ウォール・ストリート・ジャーナル(WSJ)によると、米国とイスラエルによる空爆で最高指導者アリ・ハメネイ師が死亡したことへの報復として、イランが2026年3月4日にホルムズ海峡を事実上封鎖した際、ジェベル・アリ港のコンテナ取扱量は90~95%減少した。1日当たり約4万個だった取扱量は、7月初旬までにわずか1000個に落ち込んだ。2025年だけで1560万個のコンテナを取り扱った中東有数の物流拠点は、変更できない地理的条件によって通常の取扱量のごく一部しか処理できない状態となった。
■国家経済の脆弱性とフジャイラ新港の役割
ドバイの南西35キロメートル、ペルシャ湾内に位置するジェベル・アリ港には、到着・出発するすべてのコンテナがホルムズ海峡を通過しなければならないという構造的な弱点がある。港の周囲には、数十年かけて構築された広大なフリーゾーン(自由貿易地域)や倉庫、重工業施設が集積しており、その立地を移すことはできない。DPワールドの関係者は、この産業エコシステムを東海岸に再現できないため、ジェベル・アリ港を縮小する計画はないと明言している。しかし、今回の危機によって、ジェベル・アリ港だけでは十分でないことが明らかになった。
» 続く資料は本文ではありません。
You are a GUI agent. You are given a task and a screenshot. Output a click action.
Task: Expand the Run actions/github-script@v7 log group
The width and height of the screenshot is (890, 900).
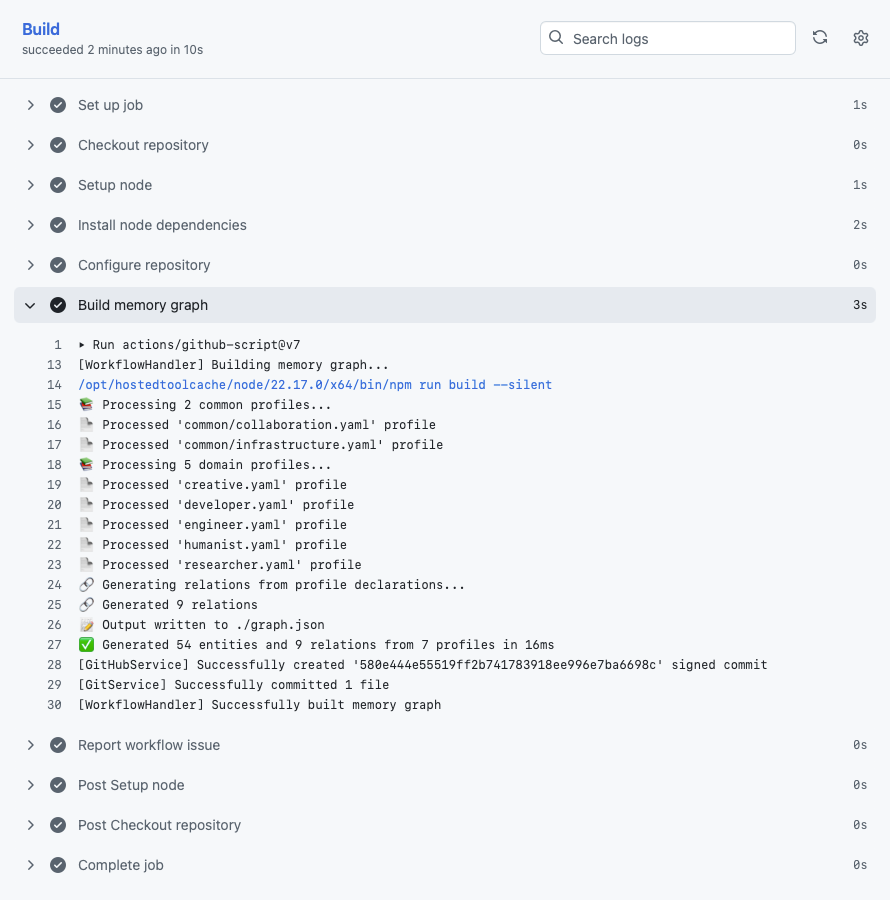coord(82,345)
格付け会社ムーディーズは、この紛争によりDPワールドの2026年の年間利益が、2025年の66億ドルから約59億ドル(約9558億円、1ドル=162円換算)へ減少すると予測している。ホルムズ海峡の封鎖に直接起因する減少額は7億ドル(約1134億円、同レート換算)となる。DPワールドはUAEのGDPの10%以上、ドバイのGDPの約33.4%に寄与しており、ジェベル・アリ港のホルムズ海峡依存は、企業だけでなく国家経済にとっても脆弱性となっている。
DPワールドがフジャイラで協議しているのは、海岸線に新設する多目的港と、同首長国の既存港に設ける別のコンテナターミナルという2つのプロジェクトである。ただし、プロジェクトの枠組みや資金調達はまだ確定していない。同社幹部はFTに対し、この取り組みを「事態が悪化した場合に備えた防衛策」と説明した。この表現は、同社がフジャイラを一時的な危機対応ではなく、恒久的な戦略上のヘッジと位置づけていることを示している。
■陸上輸送のコスト課題と東海岸の処理能力
新港は、最終承認と資金調達を得てから18カ月以内に完成する可能性がある。初期投資額は数億ドル規模で、処理能力の増強に伴ってさらに拡大する見込みだ。フジャイラに到着したコンテナは、道路を使ってドバイやアブダビなどの湾岸市場まで約160キロメートル陸送され、ホルムズ海峡を完全に迂回する。
しかし、少なくとも短期的には、フジャイラがジェベル・アリ港の規模を再現することはできない。ジェベル・アリ港は2025年に1560万TEU(20フィートコンテナ換算)を取り扱い、世界第9位のコンテナ港となった。一方、フジャイラの現在の年間処理能力は約72万TEUである。UAE東海岸で現在全面的に稼働している主要コンテナ施設、コール・ファッカン港は理論上500万TEUの処理能力を持つが、実際の取扱量が300万TEUを超えたことはない。東海岸の港湾だけでは、ジェベル・アリ港が通常取り扱う貨物量を吸収できない。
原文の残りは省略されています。